▶ TASK GOAL:
Where does the string "computer" occur in the records below? Copy every line that holds it.

:: AVAILABLE DATA

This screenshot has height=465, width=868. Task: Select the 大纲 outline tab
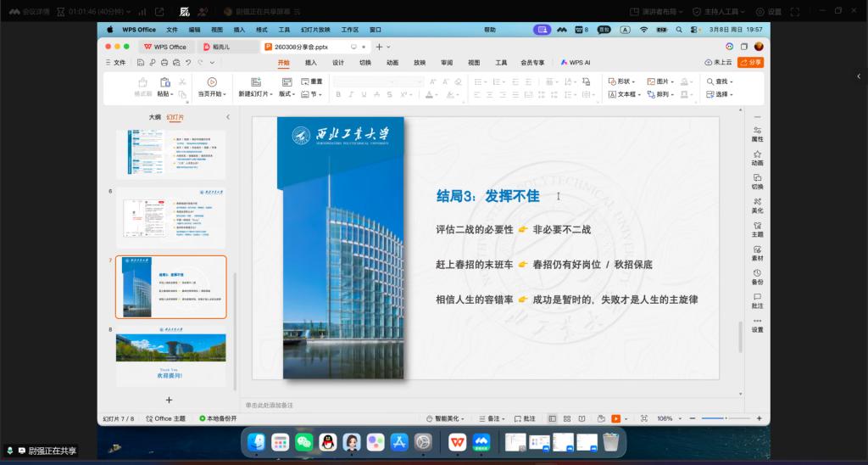(x=154, y=117)
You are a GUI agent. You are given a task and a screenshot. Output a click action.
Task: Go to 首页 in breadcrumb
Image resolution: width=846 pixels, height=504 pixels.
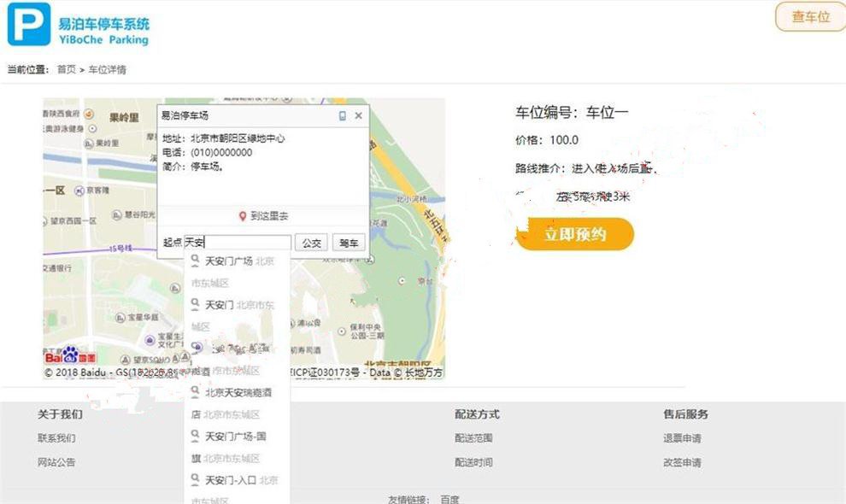point(66,70)
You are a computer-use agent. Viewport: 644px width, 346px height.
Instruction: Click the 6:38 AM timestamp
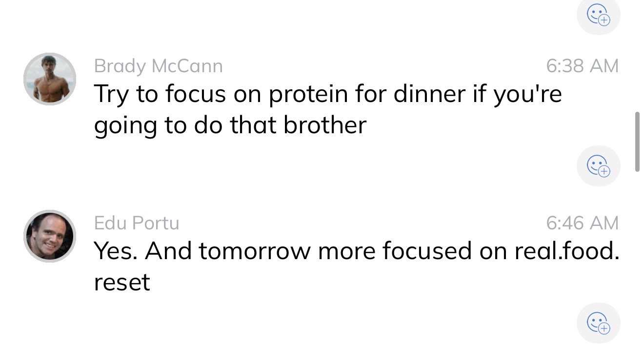pyautogui.click(x=583, y=66)
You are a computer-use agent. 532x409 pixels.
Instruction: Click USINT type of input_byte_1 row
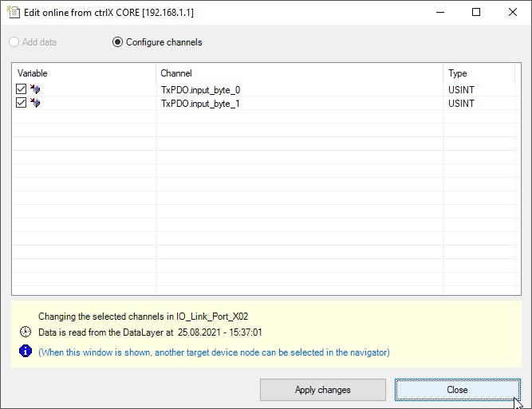coord(461,104)
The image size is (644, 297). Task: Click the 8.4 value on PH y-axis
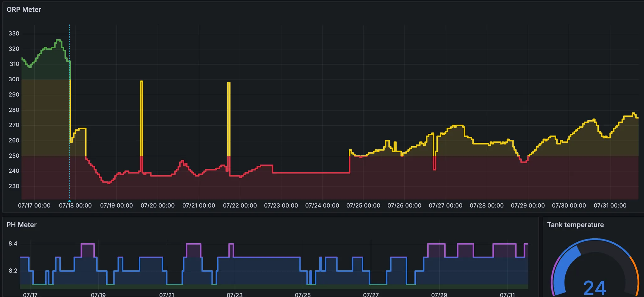(x=13, y=244)
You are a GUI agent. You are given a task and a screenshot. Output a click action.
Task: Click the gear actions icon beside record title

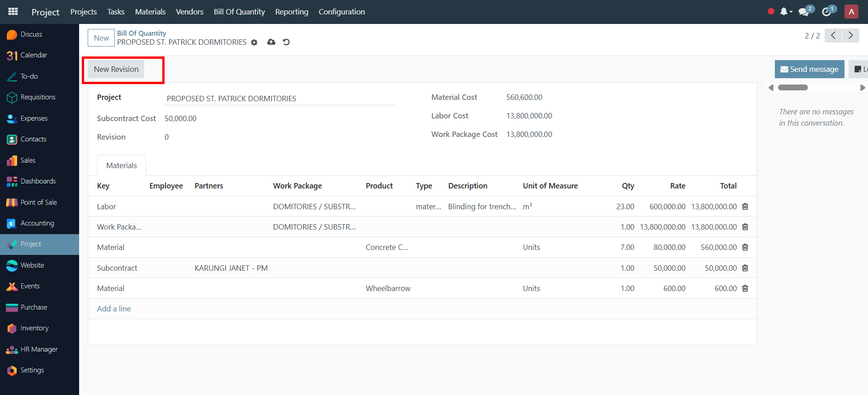(254, 42)
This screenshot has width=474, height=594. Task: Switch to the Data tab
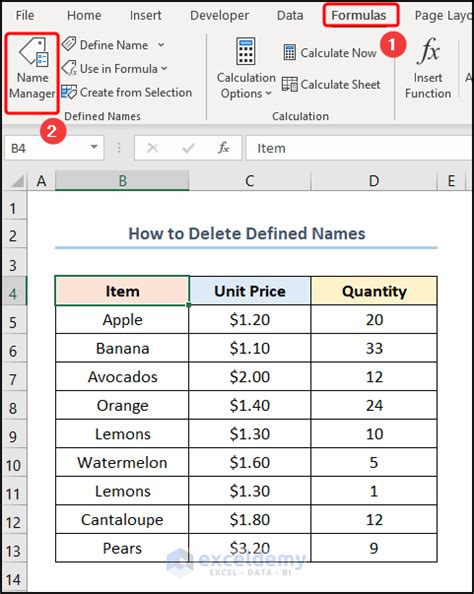coord(290,16)
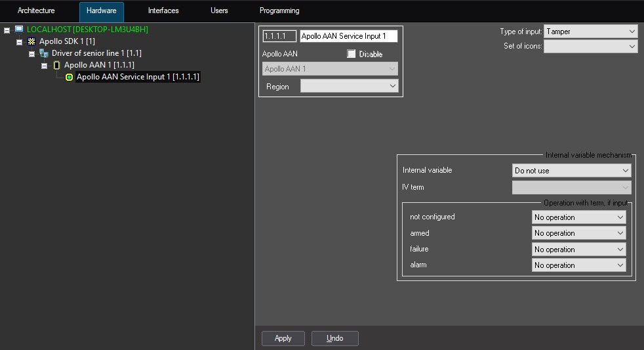
Task: Collapse the Apollo SDK 1 branch
Action: pyautogui.click(x=19, y=42)
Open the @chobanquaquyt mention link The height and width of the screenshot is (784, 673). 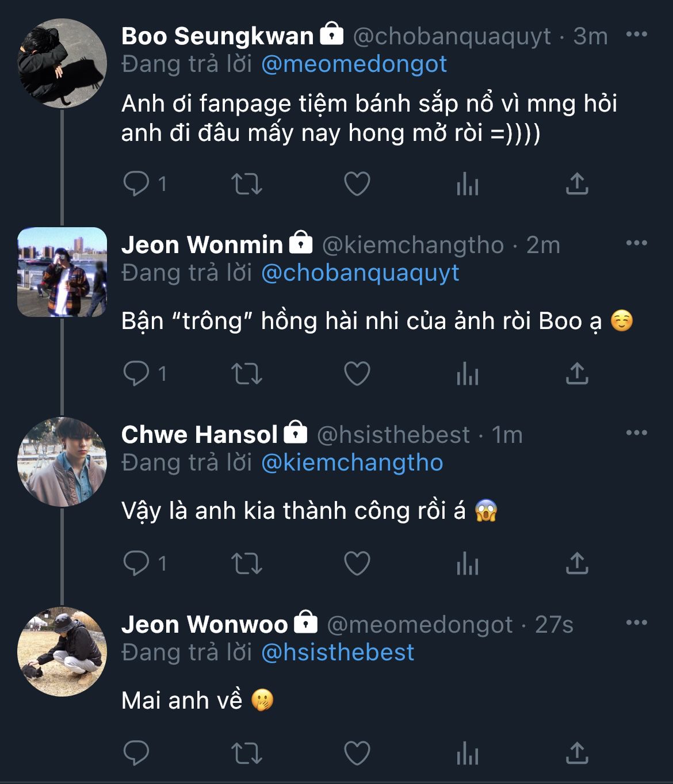[360, 273]
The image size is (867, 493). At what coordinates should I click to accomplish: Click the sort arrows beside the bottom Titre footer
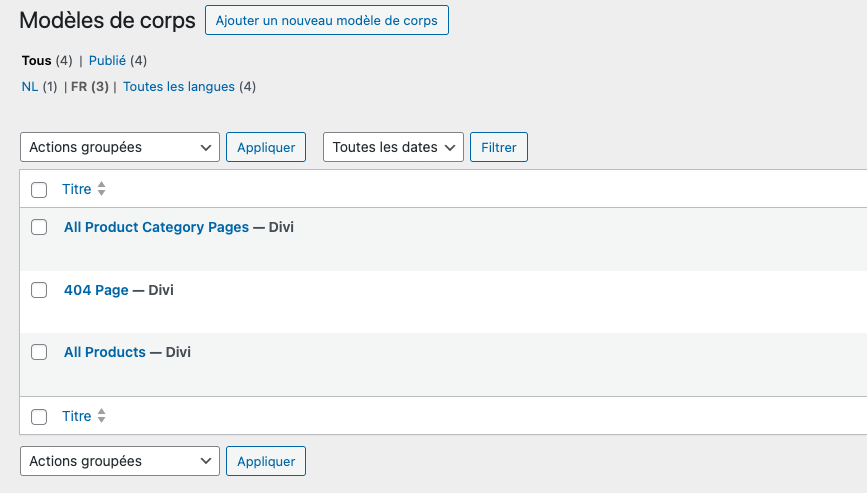pos(101,416)
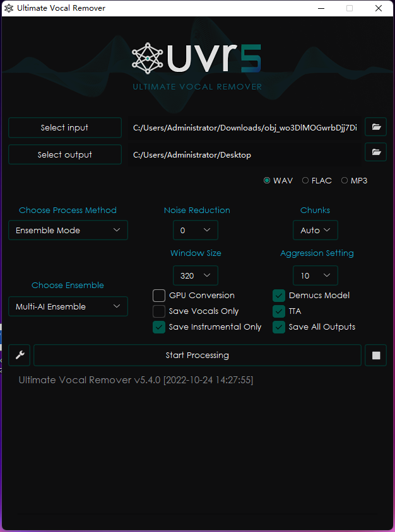Click the Select input button
The height and width of the screenshot is (532, 395).
65,127
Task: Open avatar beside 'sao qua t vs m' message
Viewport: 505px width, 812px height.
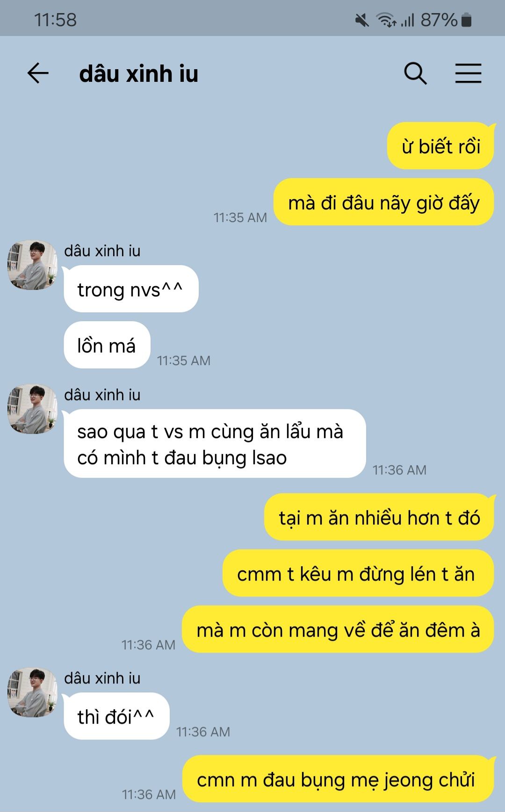Action: [32, 409]
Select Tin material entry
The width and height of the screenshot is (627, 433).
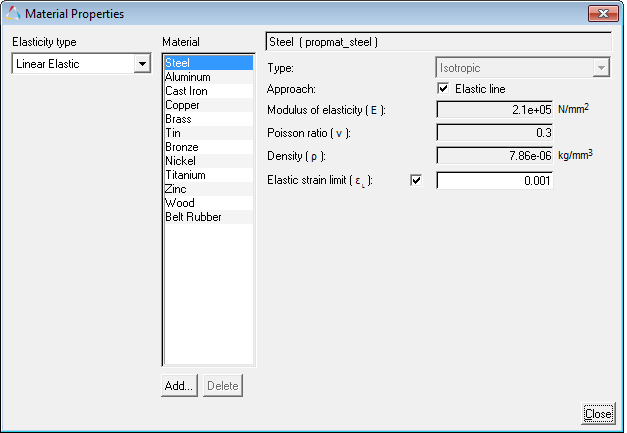[x=173, y=133]
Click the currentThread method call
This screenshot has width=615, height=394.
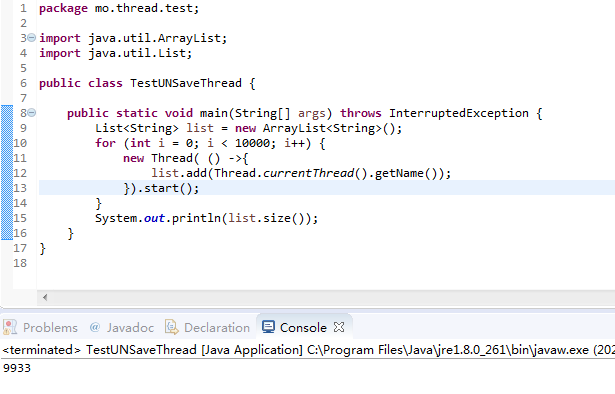coord(309,173)
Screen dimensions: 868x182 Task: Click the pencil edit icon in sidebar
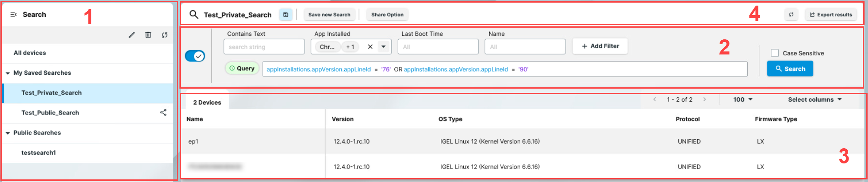pyautogui.click(x=132, y=35)
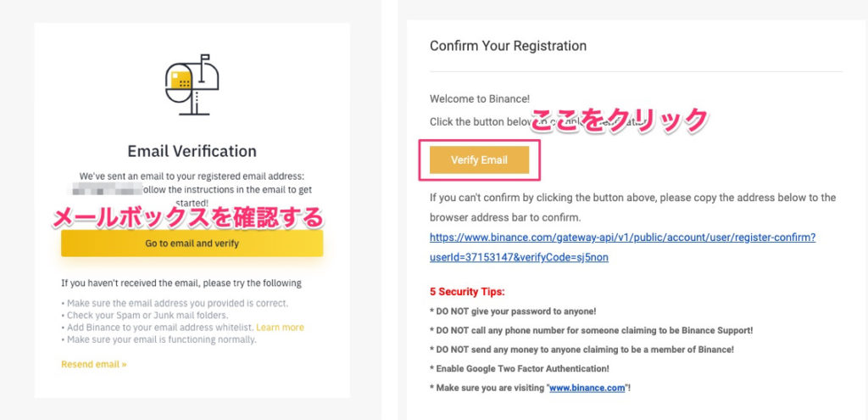Click the mailbox illustration icon
This screenshot has width=868, height=420.
pos(192,82)
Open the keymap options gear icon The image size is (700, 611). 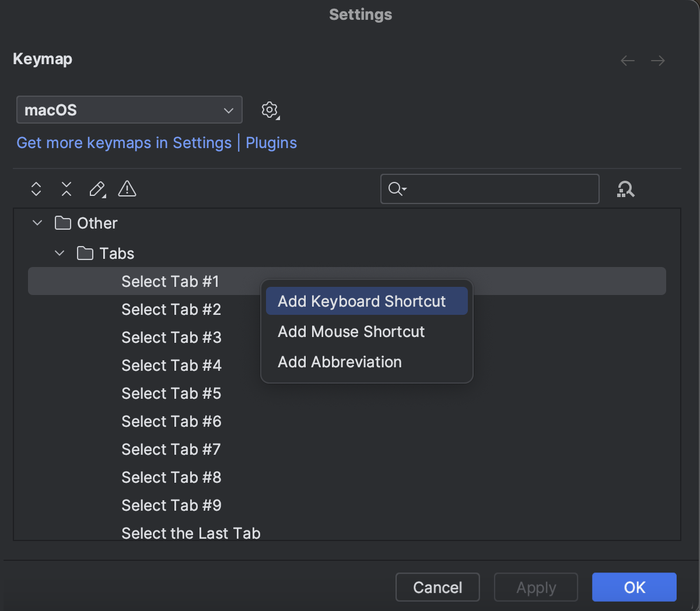click(x=270, y=110)
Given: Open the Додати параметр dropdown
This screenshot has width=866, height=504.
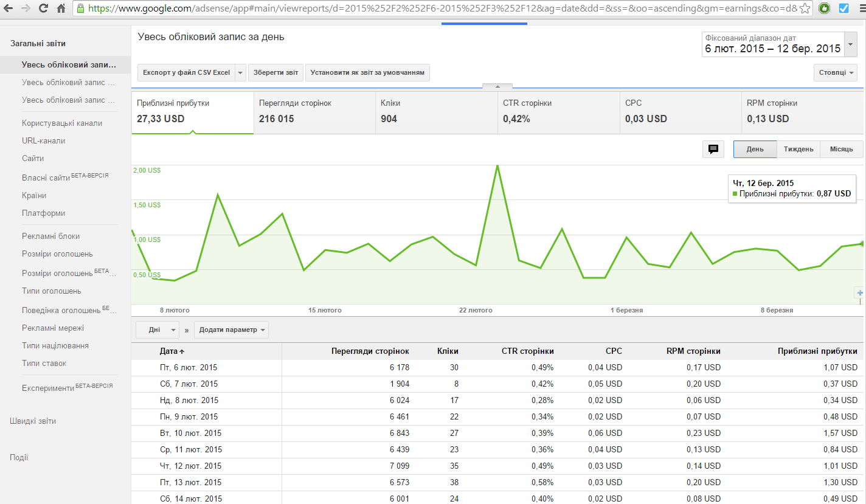Looking at the screenshot, I should click(231, 330).
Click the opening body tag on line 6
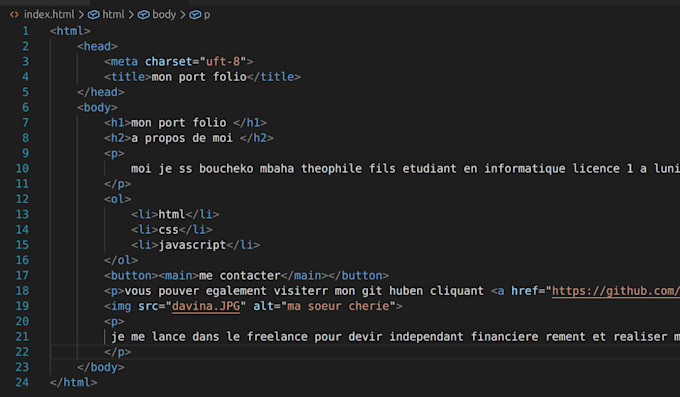The width and height of the screenshot is (680, 397). click(97, 107)
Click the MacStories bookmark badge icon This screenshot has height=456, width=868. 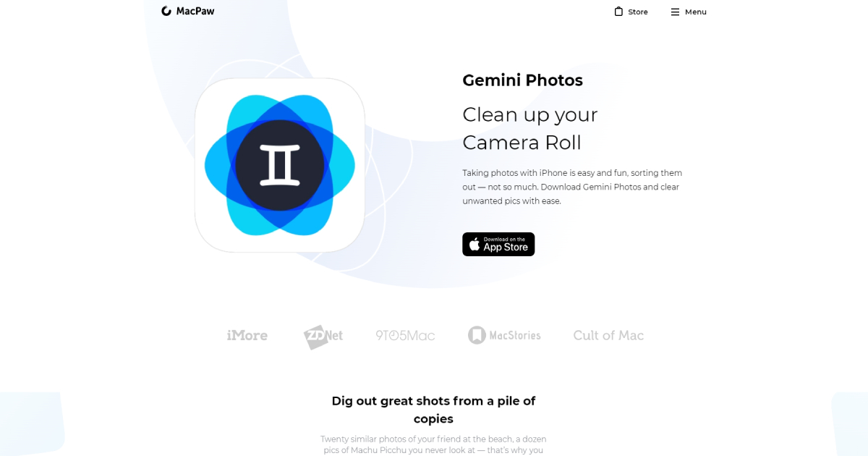(x=477, y=335)
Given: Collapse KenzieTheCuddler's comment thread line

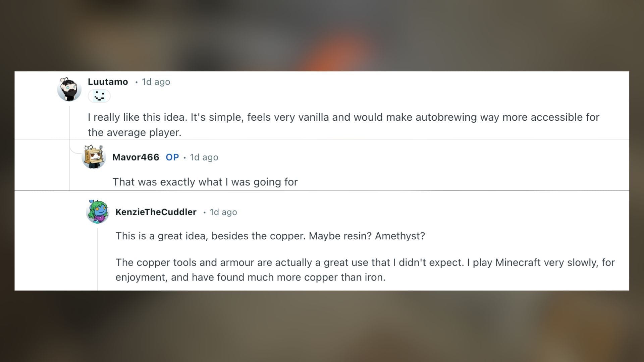Looking at the screenshot, I should (97, 255).
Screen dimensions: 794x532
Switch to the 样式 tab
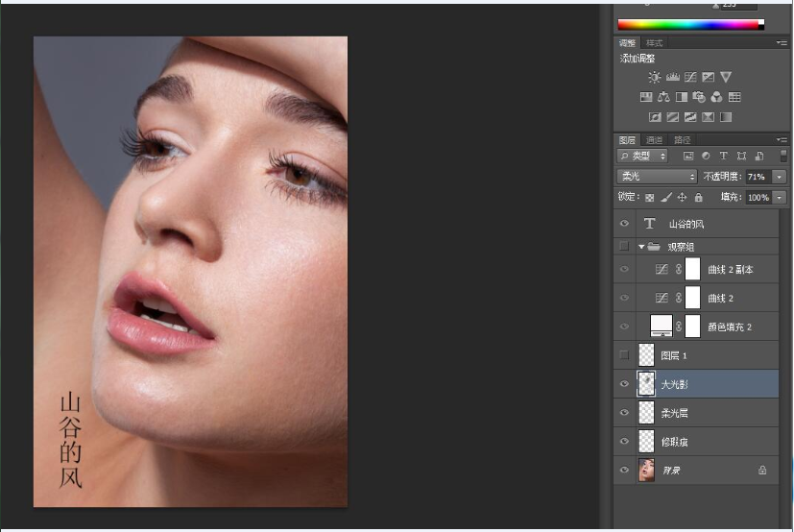(654, 43)
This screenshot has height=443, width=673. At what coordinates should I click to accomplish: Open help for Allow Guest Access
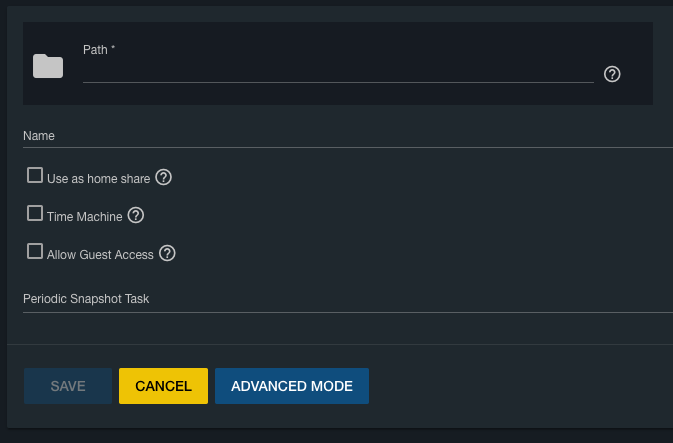(168, 253)
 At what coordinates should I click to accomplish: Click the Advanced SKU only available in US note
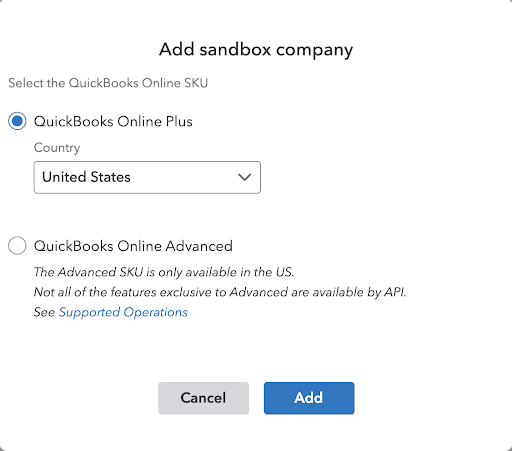point(164,272)
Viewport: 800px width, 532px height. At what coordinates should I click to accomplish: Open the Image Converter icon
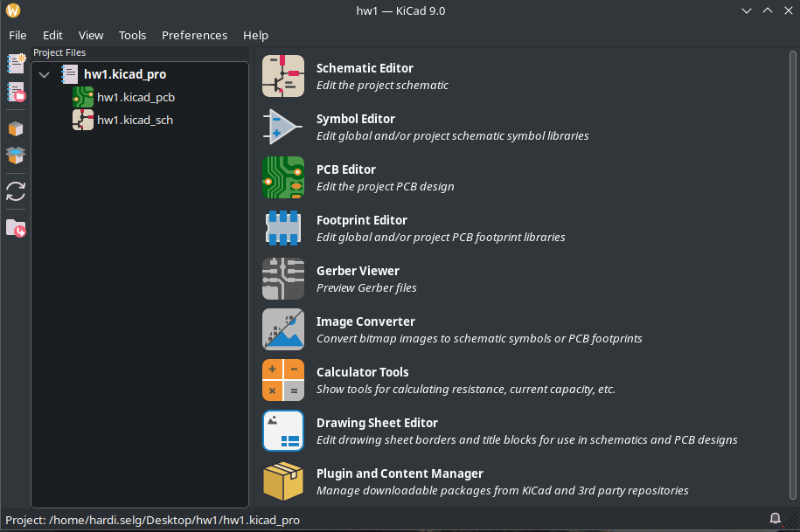[283, 329]
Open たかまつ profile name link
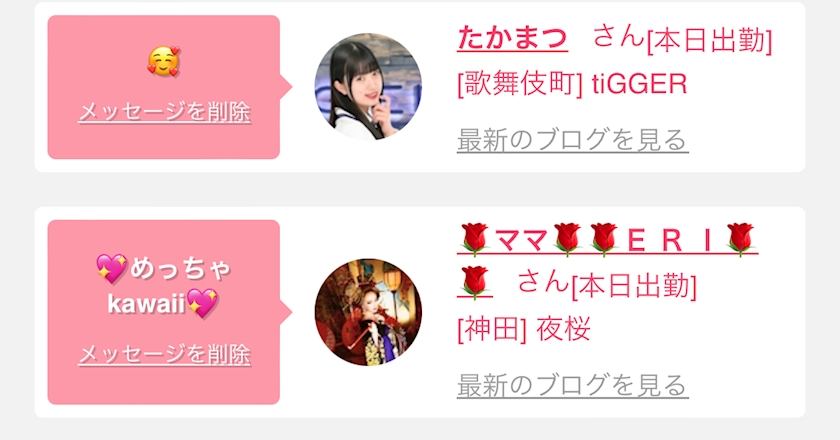Screen dimensions: 840x440 tap(512, 39)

::::

▶ TASK RESULT:
You are a computer-use agent. Viewport: 644px width, 346px height.
You are a computer-use agent. 532x409 pixels.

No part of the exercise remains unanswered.